§ **TEXTO**:
· · · · ·

O acidental leitor dessa coluna, com toda certeza que pode existir, não deve ter notado sua inexistência nas últimas três semanas no blog Bring Me Data. Um desapercebido mosquito, e sua picada virótica nada falível, foi o responsável por tal ausência pouco percebida. Ossos do ofício. Saudade da coluna? Acredito que só exista aquela proveniente das infalíveis meninas da MACFOR. Para a ciência de muito poucos, estou de volta! E ainda mais rabugento.
by Freepik
O momento não poderia ser o mais propício, tendo em vista a recente polêmica comunicacional estabelecida entre Apple e Samsung. Nada como um entrevero no mundo do marketing para que esse se regozije de opiniões, palpites ou pitacos dos mais variados tipos, tamanhos e formas.
Confesso que escrever sobre o ocorrido, para além do senso comum, é um grande desafio. Não por conta do “toró” de pretensiosos comentários rasos em busca de likes, mas em função de raras e profundas análises sobre a propaganda no novo iPad e a réplica impetrada pela empresa coreana. Que fique claro que o nível de profundidade pouco está associado à quantidade de palavras que são dedicadas ao tema, mas muito mais em função de quais são elas e de seu encadeamento.
Isso posto, e partindo do pressuposto de que tais peças de comunicação já foram degustadas pelos acidentais leitores, vale recordar que o “porquê existencial” da Apple, desde o início de sua história, gira em torno de: “Nós existimos para desafiar o status quo”. Nada mais simbólico do que uma maçã mordida para representar isso, não? Em tempo: nunca soube quem veio primeiro, o “why” da Apple ou seu logotipo. De qualquer forma, um casamento perfeito.
Tal propósito existencial sempre foi facilmente reconhecido em tudo que a empresa americana fez em termos da criação de produtos e de ações de comunicação, ainda mais nos tempos de Steve Jobs. Levando-se em conta a forma de se mostrar ao mundo, a Apple chega a ser incomparável, ainda mais em relação a sua principal concorrente – no caso de telefones, tablets e afins – a Samsung.
Não se trata de um juízo de valor, somente de opções estratégicas diferentes. Afinal, ambas são casos de sucesso mercadológico. Tal dicotomia sempre foi um bom subsídio para esse velho professor de marketing destrinchar em suas aulas conceitos fundamentais relacionados a posicionamento e ao tão famoso “marketing-mix”.
Na prática, constata-se, sem muito esforço, que os apelos de comunicação relacionados aos produtos da Apple são muito mais calcados em benefícios e, principalmente, nos valores da marca. No caso da Samsung, o apelo é mais focado em atributos e benefícios, numa proporção que pode variar. Já fica aqui o meu pedido de perdão por descrever algo tão óbvio.
Assim sendo, a nova propaganda da empresa da maçã mordida para o lançamento do seu novo iPad, que não foi criada e executada por nenhuma agência de propaganda, causou admiração e repúdio. Para uma parte dos fãs da marca, nada mais alinhado ao que a Apple sempre fez. Para outra parte, numa proporção que nunca se saberá, a maçã foi mordida com muita voracidade.

· · · · ·

[Dados para localizar palavras e elementos]
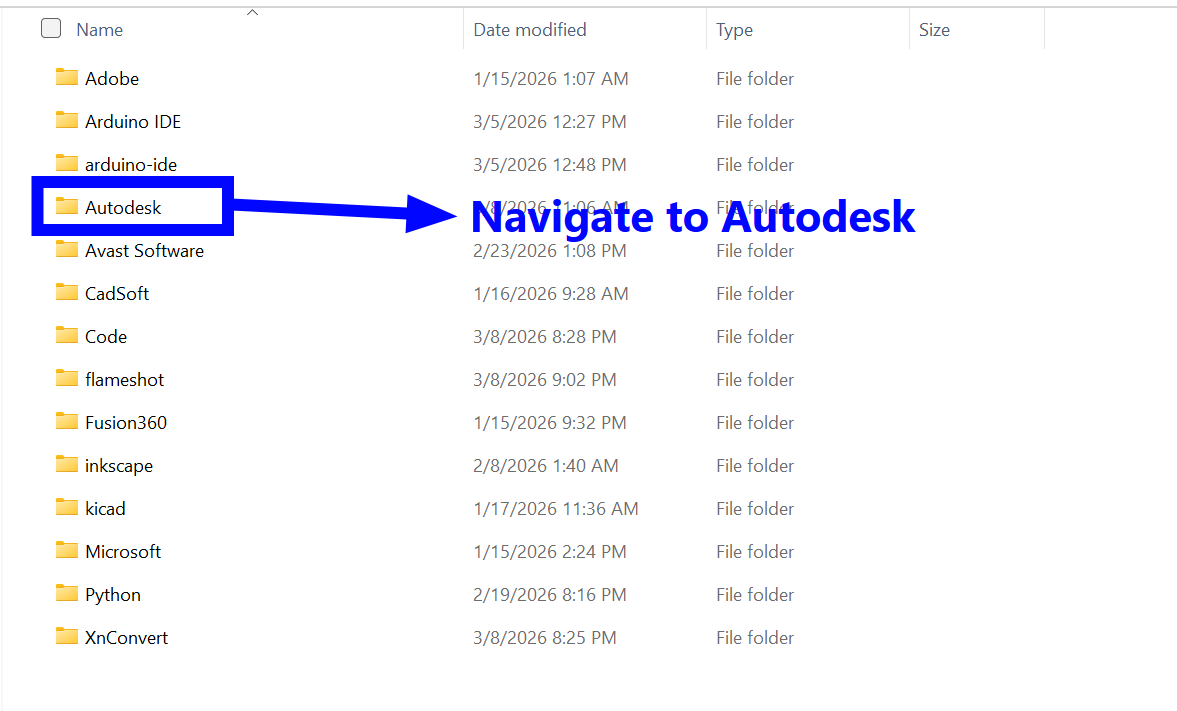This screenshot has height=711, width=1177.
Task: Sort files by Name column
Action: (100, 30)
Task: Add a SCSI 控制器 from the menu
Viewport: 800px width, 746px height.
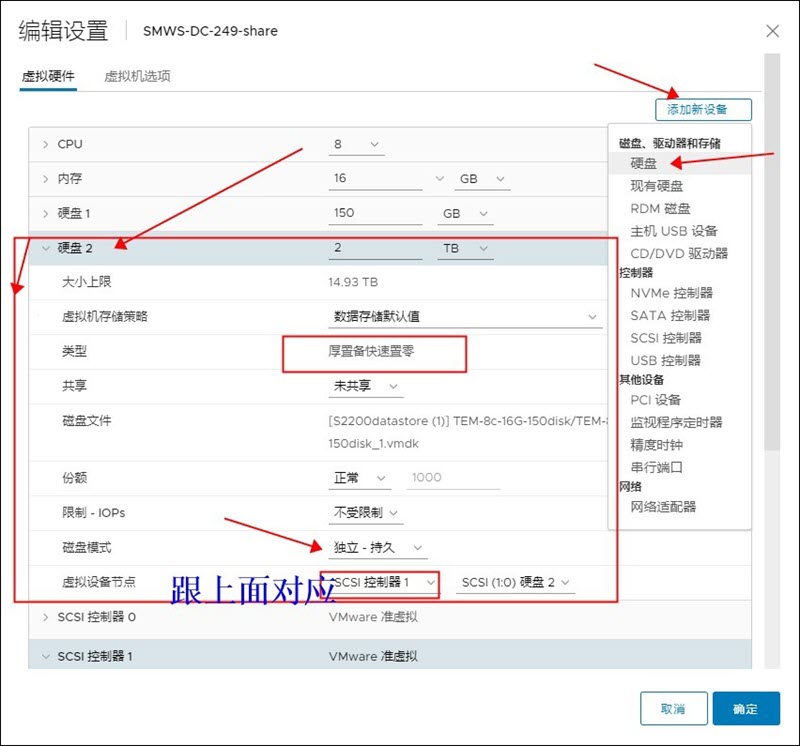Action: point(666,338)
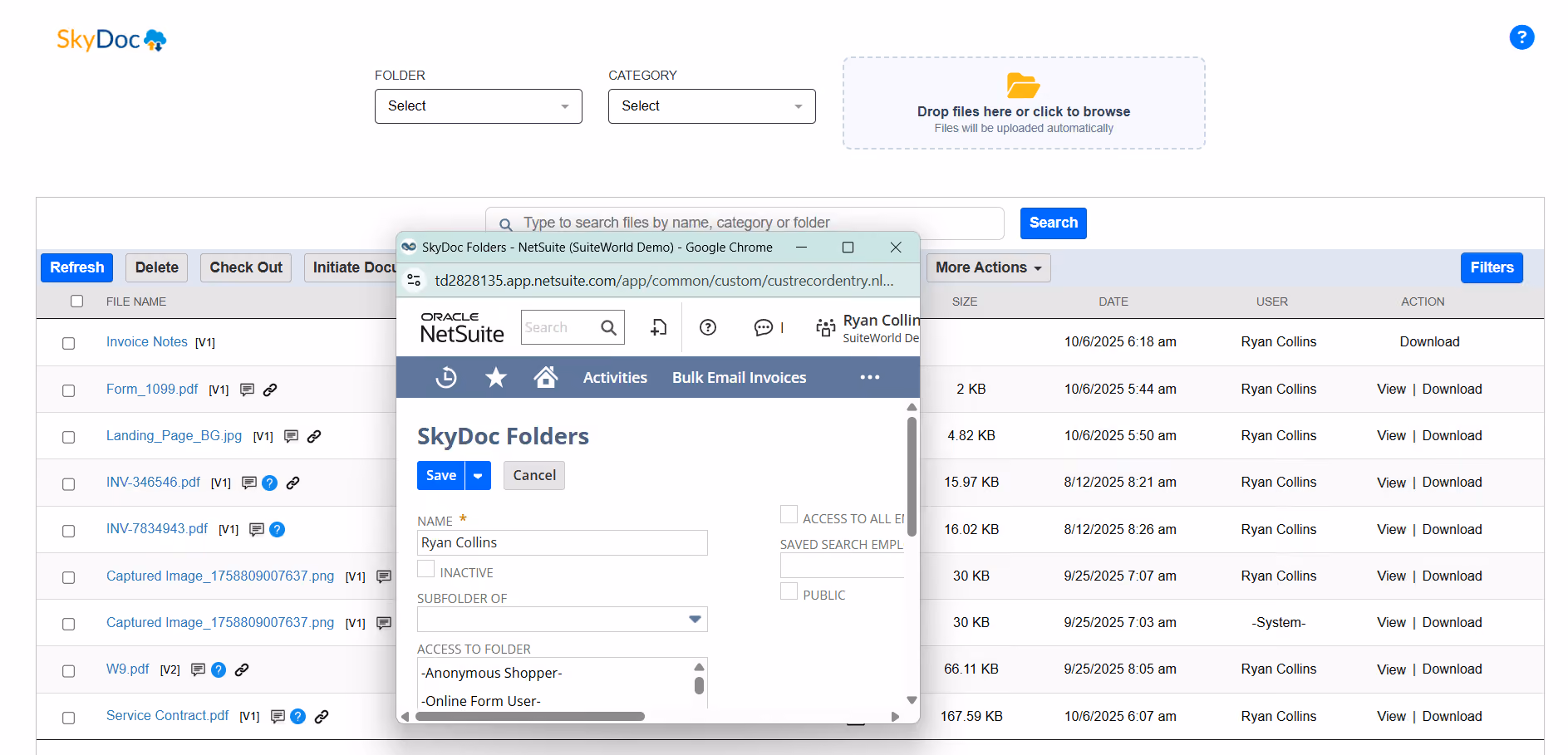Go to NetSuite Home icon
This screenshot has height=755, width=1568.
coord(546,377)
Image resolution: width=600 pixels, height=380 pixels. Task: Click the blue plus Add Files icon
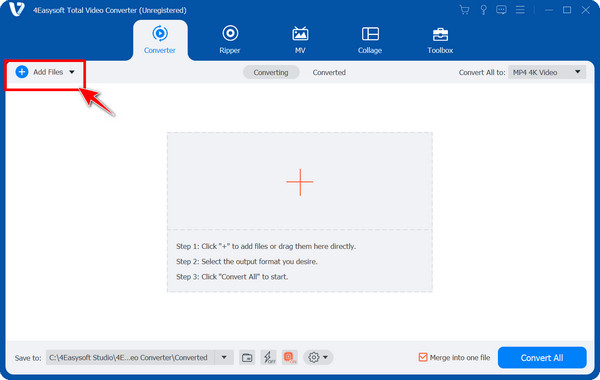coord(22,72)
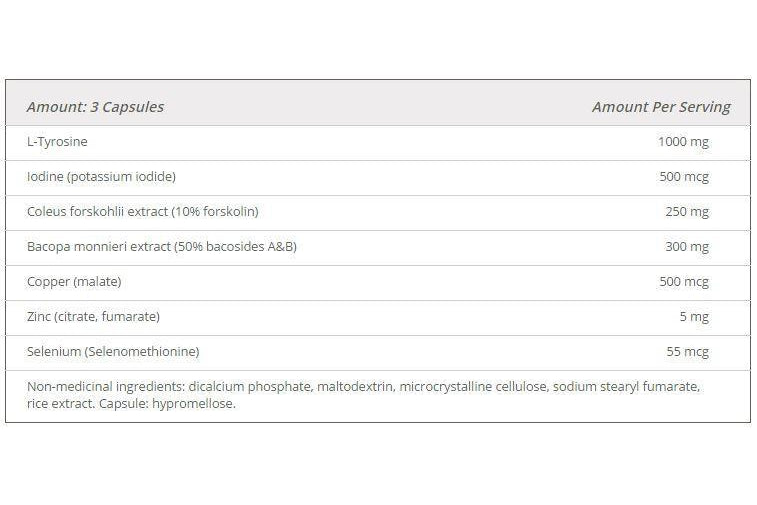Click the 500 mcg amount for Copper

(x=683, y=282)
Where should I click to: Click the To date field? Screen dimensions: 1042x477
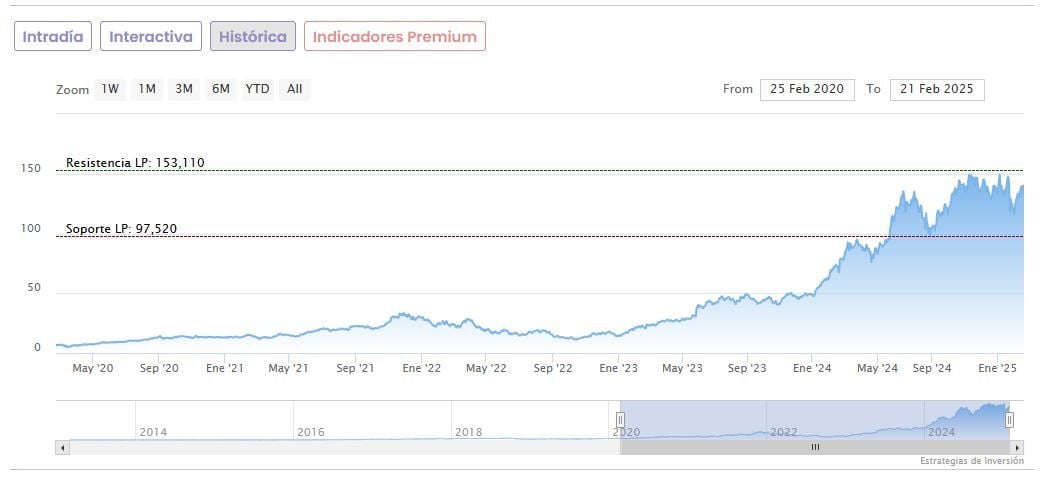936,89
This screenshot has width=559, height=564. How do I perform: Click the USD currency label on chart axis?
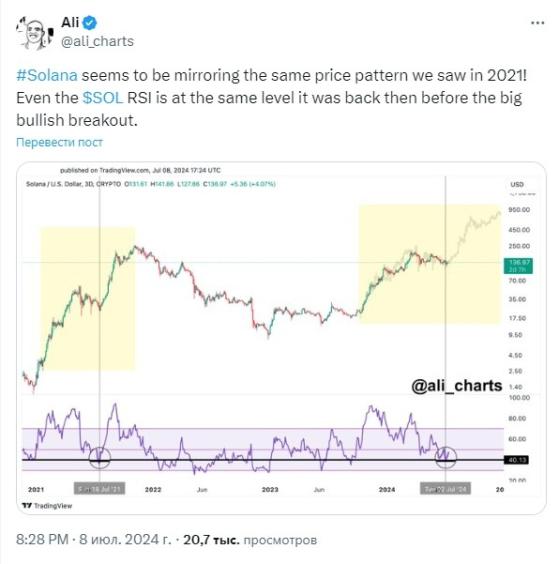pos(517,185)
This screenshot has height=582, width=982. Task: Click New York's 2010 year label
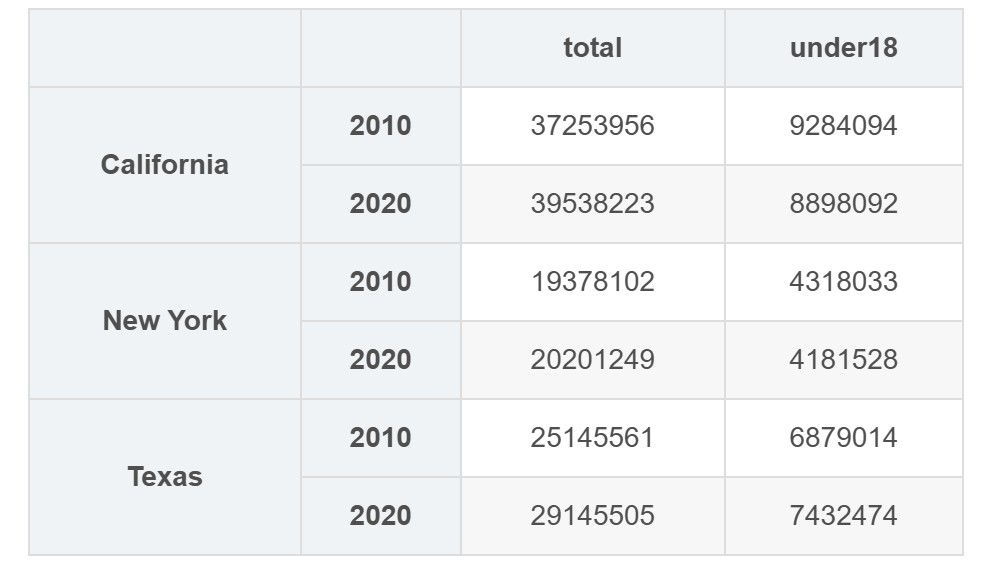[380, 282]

· · · · ·

§ **O QUE FAZER**:
Repita fielmente o trecho do texto sobre Apple e Samsung entre "Isso posto, e" e "um casamento perfeito.", com esses dois pontos incluídos. Responda com base somente no texto.

§ **RESPOSTA**:
Isso posto, e partindo do pressuposto de que tais peças de comunicação já foram degustadas pelos acidentais leitores, vale recordar que o “porquê existencial” da Apple, desde o início de sua história, gira em torno de: “Nós existimos para desafiar o status quo”. Nada mais simbólico do que uma maçã mordida para representar isso, não? Em tempo: nunca soube quem veio primeiro, o “why” da Apple ou seu logotipo. De qualquer forma, um casamento perfeito.